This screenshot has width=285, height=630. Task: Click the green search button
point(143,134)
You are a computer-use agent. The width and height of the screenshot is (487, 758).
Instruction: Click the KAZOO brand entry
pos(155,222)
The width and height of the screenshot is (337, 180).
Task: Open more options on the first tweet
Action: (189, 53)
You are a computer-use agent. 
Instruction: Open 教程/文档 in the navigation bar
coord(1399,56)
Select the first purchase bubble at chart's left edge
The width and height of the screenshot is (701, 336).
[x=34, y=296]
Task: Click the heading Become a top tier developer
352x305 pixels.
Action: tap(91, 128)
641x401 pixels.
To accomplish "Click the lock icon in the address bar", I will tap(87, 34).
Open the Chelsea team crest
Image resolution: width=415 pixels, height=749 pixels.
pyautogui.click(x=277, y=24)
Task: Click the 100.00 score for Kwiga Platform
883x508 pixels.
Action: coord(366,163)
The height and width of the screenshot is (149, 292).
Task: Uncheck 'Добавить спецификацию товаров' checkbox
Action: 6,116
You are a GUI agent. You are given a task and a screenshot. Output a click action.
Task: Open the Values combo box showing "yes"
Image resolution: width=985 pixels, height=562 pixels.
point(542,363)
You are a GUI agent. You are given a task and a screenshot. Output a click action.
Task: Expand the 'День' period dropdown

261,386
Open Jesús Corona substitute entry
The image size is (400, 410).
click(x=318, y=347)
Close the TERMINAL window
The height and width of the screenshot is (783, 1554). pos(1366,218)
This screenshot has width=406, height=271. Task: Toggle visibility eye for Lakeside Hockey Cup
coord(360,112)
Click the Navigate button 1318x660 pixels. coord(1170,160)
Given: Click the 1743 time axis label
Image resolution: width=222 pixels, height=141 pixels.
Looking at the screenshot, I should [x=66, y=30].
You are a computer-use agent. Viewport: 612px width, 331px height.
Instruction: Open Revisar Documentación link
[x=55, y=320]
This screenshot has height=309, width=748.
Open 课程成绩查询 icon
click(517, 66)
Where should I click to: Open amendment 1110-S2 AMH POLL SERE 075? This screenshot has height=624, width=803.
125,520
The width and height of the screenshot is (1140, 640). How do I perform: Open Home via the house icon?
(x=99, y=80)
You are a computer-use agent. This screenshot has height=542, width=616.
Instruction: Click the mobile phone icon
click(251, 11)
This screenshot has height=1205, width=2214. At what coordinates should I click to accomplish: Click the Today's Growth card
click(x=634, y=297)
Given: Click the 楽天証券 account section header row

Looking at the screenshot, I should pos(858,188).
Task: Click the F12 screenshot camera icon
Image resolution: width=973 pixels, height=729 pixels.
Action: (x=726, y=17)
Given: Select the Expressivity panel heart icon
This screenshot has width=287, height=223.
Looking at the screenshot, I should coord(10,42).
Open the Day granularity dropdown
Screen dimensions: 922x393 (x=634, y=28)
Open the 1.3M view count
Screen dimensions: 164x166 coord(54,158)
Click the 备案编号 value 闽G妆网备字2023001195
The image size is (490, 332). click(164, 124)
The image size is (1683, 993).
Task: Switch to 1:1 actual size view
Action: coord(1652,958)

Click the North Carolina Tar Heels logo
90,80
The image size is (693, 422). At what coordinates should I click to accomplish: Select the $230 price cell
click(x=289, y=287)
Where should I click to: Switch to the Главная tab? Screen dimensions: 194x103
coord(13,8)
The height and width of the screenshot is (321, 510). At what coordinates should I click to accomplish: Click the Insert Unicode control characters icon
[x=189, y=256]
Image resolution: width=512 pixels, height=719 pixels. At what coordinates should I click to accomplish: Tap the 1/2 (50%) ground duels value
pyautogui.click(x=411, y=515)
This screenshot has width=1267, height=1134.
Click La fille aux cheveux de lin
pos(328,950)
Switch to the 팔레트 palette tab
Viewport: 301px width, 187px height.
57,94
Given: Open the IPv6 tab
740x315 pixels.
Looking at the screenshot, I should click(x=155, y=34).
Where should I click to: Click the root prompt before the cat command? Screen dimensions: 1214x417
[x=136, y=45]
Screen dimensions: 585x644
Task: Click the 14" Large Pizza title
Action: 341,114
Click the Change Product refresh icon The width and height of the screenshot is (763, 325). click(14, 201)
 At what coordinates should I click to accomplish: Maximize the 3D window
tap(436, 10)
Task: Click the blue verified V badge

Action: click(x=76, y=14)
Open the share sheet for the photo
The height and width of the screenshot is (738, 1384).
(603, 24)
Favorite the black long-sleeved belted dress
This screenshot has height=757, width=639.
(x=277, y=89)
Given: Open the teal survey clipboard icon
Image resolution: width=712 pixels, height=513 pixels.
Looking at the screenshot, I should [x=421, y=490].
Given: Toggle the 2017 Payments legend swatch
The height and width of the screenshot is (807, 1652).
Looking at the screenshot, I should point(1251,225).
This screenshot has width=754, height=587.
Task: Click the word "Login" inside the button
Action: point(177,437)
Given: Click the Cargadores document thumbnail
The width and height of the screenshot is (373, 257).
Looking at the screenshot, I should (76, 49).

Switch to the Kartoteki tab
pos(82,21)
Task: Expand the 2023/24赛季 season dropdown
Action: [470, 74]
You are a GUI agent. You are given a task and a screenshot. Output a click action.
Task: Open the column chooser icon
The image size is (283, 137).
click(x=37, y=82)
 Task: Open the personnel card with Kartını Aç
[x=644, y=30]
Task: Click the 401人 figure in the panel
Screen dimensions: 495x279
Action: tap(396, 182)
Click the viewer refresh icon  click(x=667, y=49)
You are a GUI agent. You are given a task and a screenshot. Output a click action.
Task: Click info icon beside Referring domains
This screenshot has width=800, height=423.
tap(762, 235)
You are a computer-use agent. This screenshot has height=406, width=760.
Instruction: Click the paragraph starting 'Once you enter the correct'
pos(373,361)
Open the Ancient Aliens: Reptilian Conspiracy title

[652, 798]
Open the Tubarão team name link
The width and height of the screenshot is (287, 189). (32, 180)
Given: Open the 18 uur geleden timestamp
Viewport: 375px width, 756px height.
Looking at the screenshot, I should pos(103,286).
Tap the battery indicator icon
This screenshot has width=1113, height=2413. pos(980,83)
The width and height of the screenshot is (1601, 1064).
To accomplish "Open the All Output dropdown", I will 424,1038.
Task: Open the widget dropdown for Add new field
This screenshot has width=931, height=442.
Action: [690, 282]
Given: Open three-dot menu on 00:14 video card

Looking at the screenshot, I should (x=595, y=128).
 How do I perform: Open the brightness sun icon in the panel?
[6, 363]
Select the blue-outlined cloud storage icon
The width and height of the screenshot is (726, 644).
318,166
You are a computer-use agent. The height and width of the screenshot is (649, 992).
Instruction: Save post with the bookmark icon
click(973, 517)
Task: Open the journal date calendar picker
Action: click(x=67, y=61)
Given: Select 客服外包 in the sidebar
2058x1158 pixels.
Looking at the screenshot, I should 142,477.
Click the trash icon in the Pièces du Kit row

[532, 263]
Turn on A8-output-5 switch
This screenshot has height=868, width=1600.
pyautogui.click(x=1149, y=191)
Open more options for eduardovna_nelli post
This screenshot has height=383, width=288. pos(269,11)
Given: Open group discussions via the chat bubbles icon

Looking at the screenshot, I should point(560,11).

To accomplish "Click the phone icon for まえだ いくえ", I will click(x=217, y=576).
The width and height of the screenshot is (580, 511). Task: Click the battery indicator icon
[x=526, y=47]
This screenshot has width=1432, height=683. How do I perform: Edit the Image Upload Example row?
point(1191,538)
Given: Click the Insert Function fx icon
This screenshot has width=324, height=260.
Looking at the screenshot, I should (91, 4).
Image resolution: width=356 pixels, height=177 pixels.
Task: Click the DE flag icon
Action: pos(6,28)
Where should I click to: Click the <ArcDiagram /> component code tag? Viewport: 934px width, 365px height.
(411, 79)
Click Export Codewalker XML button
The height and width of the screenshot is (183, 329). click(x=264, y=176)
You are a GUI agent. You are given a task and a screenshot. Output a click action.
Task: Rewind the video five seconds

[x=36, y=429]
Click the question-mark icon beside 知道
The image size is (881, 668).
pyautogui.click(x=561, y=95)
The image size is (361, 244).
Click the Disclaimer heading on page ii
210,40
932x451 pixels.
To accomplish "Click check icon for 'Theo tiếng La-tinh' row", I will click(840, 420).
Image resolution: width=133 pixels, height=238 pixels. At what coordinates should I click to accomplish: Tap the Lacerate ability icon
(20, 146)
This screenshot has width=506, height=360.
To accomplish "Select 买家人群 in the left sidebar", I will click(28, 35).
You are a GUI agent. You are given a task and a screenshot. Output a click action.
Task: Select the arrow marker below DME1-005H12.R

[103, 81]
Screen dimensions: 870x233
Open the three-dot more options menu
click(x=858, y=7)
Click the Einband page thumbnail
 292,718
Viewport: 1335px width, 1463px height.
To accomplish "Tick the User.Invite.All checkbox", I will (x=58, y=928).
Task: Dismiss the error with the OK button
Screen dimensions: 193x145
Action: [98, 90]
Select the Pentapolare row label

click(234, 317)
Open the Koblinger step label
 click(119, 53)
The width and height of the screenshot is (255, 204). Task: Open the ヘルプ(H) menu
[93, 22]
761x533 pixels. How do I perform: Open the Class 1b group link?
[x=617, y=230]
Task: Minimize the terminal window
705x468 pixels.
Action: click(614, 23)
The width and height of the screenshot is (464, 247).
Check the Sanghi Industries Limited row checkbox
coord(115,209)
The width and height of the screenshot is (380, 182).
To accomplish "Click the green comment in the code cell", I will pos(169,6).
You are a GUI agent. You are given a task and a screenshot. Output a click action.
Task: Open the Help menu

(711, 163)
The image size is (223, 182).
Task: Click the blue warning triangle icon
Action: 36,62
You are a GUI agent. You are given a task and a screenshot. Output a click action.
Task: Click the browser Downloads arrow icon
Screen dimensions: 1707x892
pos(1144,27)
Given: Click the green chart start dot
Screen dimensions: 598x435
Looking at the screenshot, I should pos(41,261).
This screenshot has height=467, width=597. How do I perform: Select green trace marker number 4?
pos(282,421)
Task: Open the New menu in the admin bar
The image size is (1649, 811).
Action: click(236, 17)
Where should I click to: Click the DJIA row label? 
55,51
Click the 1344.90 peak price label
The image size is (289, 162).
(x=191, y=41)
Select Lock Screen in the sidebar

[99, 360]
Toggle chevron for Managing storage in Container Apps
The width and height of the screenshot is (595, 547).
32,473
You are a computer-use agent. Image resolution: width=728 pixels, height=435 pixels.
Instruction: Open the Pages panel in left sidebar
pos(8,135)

------------------------------------

Could you reproduce, word for word, the rows that begin at the line containing "Click Export Codewalker XML button" and end with the line containing "Action: 36,62", with both of those lines included?

Click Export Codewalker XML button
The height and width of the screenshot is (183, 329). click(x=264, y=176)
You are a GUI agent. You are given a task and a screenshot. Output a click action.
Task: Rewind the video five seconds

[x=36, y=429]
Click the question-mark icon beside 知道
The image size is (881, 668).
pyautogui.click(x=561, y=95)
The image size is (361, 244).
Click the Disclaimer heading on page ii
210,40
932x451 pixels.
To accomplish "Click check icon for 'Theo tiếng La-tinh' row", I will click(840, 420).
Image resolution: width=133 pixels, height=238 pixels. At what coordinates should I click to accomplish: Tap the Lacerate ability icon
(20, 146)
This screenshot has width=506, height=360.
To accomplish "Select 买家人群 in the left sidebar", I will click(28, 35).
You are a GUI agent. You are given a task and a screenshot. Output a click action.
Task: Select the arrow marker below DME1-005H12.R

[103, 81]
Screen dimensions: 870x233
Open the three-dot more options menu
click(x=858, y=7)
Click the Einband page thumbnail
 292,718
Viewport: 1335px width, 1463px height.
To accomplish "Tick the User.Invite.All checkbox", I will (x=58, y=928).
Task: Dismiss the error with the OK button
Screen dimensions: 193x145
Action: [98, 90]
Select the Pentapolare row label

click(234, 317)
Open the Koblinger step label
 click(119, 53)
The width and height of the screenshot is (255, 204). Task: Open the ヘルプ(H) menu
[93, 22]
761x533 pixels. How do I perform: Open the Class 1b group link?
[x=617, y=230]
Task: Minimize the terminal window
705x468 pixels.
Action: click(614, 23)
The width and height of the screenshot is (464, 247).
Check the Sanghi Industries Limited row checkbox
coord(115,209)
The width and height of the screenshot is (380, 182).
To accomplish "Click the green comment in the code cell", I will pos(169,6).
You are a GUI agent. You are given a task and a screenshot. Output a click action.
Task: Open the Help menu

(711, 163)
The image size is (223, 182).
Task: Click the blue warning triangle icon
Action: 36,62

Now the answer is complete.